Copy the material word for word, starting at the line that contains "THAN USA' column header?" and ending at the line that contains "point(44,272)".

------------------------------------

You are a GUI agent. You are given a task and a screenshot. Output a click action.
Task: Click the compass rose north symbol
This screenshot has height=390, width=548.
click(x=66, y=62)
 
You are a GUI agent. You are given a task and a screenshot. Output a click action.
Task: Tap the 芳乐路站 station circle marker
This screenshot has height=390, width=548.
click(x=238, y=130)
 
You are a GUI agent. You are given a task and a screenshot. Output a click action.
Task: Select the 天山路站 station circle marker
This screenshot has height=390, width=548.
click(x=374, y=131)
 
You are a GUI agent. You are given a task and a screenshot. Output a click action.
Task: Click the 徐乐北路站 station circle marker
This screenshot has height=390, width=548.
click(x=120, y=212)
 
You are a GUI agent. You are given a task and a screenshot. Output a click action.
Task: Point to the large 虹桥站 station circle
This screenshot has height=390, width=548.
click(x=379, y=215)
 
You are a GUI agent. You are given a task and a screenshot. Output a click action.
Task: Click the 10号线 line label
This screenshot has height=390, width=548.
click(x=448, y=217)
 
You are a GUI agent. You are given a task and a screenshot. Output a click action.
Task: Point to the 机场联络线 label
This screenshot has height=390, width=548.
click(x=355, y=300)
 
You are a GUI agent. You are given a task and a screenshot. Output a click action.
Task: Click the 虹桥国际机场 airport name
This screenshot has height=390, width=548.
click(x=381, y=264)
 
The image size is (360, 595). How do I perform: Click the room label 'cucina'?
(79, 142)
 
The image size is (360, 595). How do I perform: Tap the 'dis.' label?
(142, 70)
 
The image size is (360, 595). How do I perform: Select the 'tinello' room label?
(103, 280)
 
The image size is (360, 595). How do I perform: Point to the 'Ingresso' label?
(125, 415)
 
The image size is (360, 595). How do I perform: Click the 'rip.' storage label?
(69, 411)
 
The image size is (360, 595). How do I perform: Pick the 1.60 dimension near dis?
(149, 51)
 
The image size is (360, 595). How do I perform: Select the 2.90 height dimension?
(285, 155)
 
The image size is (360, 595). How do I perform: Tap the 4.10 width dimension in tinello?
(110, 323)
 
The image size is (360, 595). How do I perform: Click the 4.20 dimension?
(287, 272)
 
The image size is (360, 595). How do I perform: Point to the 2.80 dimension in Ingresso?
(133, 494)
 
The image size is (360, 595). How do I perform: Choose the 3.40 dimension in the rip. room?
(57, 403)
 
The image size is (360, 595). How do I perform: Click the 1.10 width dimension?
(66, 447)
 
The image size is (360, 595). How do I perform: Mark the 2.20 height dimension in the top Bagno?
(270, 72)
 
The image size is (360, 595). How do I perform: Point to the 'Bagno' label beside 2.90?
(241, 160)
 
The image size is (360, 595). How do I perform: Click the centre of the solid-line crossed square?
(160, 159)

------------------------------------

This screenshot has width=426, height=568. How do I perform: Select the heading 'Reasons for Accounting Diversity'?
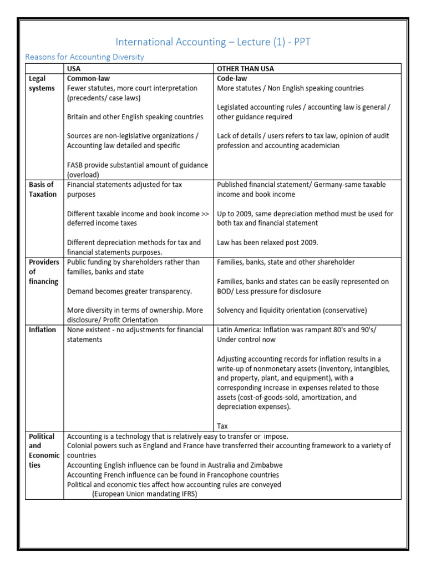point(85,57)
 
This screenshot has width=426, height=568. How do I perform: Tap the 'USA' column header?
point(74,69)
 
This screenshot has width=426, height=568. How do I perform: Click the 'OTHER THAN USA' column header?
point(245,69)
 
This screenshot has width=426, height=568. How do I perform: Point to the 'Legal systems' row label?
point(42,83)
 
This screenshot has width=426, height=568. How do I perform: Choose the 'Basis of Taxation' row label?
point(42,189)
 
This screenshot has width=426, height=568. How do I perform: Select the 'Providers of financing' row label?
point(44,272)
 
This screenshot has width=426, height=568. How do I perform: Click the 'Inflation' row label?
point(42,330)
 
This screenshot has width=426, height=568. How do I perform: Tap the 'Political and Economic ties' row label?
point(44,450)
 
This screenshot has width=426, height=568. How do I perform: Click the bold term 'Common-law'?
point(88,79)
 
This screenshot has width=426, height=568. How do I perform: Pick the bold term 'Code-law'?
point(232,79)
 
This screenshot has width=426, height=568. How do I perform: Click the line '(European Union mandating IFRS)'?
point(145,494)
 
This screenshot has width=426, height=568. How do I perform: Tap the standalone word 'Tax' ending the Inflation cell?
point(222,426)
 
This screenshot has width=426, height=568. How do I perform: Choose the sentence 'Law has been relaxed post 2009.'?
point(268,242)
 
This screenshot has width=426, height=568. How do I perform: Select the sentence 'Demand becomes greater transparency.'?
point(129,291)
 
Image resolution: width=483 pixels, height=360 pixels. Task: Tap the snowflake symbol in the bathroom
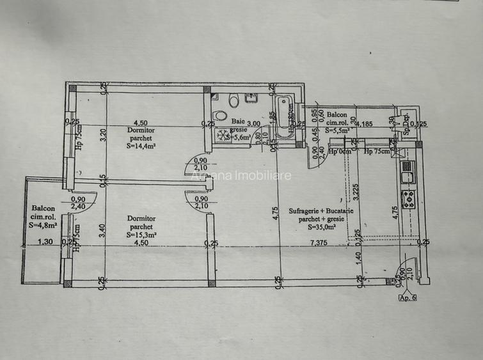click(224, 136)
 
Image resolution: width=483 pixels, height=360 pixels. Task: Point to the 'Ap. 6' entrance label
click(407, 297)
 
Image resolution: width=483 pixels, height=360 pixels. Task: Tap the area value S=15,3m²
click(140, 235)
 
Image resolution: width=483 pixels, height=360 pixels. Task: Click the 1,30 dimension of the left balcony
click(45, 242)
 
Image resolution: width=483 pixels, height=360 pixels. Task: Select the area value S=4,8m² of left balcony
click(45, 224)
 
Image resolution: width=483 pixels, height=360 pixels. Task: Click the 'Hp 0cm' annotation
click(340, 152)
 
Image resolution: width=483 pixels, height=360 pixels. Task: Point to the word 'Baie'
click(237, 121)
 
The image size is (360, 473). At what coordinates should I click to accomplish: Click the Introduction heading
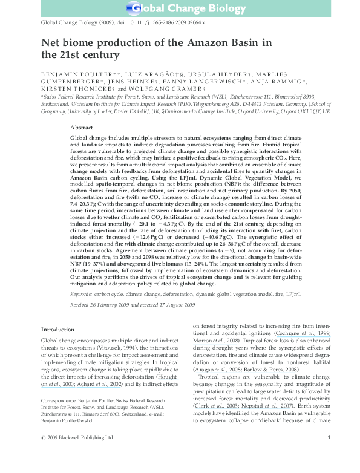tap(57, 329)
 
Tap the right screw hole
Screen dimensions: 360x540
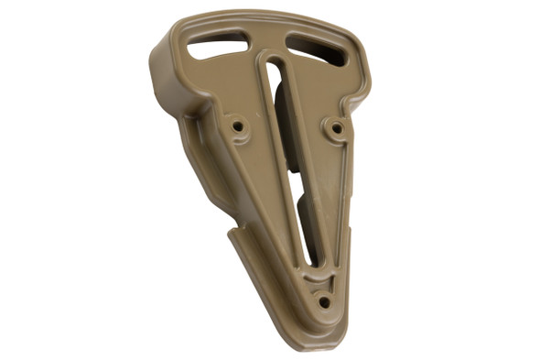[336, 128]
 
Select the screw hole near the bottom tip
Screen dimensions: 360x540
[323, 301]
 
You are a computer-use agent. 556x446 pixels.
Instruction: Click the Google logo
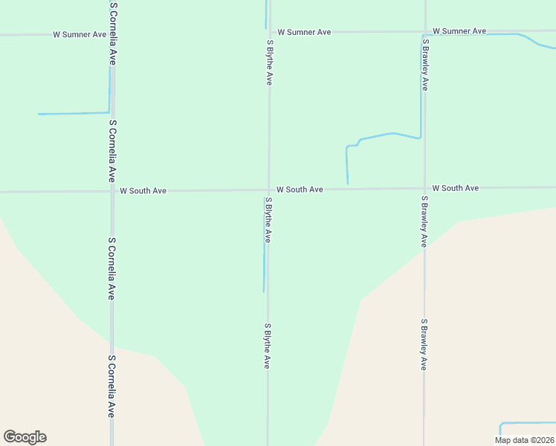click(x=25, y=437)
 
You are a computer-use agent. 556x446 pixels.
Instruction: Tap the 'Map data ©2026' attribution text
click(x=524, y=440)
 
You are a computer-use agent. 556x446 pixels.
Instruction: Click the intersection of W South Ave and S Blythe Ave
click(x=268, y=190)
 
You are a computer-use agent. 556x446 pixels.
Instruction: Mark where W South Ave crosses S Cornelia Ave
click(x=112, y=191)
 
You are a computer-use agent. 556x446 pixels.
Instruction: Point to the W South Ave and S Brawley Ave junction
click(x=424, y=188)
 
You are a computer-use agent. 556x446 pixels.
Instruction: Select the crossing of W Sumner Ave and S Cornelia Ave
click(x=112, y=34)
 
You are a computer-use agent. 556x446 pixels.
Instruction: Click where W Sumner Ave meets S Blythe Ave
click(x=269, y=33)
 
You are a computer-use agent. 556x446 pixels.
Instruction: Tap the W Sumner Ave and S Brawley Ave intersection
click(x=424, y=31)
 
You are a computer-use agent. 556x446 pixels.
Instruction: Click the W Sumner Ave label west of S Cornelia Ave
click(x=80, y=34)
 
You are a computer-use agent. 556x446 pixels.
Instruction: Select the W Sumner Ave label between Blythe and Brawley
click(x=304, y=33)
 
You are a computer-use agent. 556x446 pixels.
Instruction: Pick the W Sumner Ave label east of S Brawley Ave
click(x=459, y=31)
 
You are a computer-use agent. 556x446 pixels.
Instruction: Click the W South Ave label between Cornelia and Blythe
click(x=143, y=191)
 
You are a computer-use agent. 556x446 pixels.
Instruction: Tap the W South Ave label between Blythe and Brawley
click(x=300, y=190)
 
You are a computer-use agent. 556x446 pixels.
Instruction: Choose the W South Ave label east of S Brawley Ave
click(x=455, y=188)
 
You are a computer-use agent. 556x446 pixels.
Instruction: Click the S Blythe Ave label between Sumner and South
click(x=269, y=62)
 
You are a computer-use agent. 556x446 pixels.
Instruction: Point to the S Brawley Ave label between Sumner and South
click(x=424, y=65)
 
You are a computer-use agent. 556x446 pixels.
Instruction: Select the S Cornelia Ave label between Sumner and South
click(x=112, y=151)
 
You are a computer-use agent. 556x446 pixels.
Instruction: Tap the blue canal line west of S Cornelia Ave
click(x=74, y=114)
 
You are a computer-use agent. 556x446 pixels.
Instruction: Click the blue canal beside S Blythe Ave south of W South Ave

------------------------------------

> [THE RESULT]:
This screenshot has width=426, height=568. How do I perform: Click the 'OTHER THAN USA' column header?
point(245,69)
 
This screenshot has width=426, height=568. How do I perform: Point to the 'Legal systems' row label?
point(42,83)
 
This screenshot has width=426, height=568. How do I perform: Choose the 'Basis of Taxation' row label?
point(42,189)
 
This screenshot has width=426, height=568. How do I perform: Select the 'Providers of financing' row label?
point(44,272)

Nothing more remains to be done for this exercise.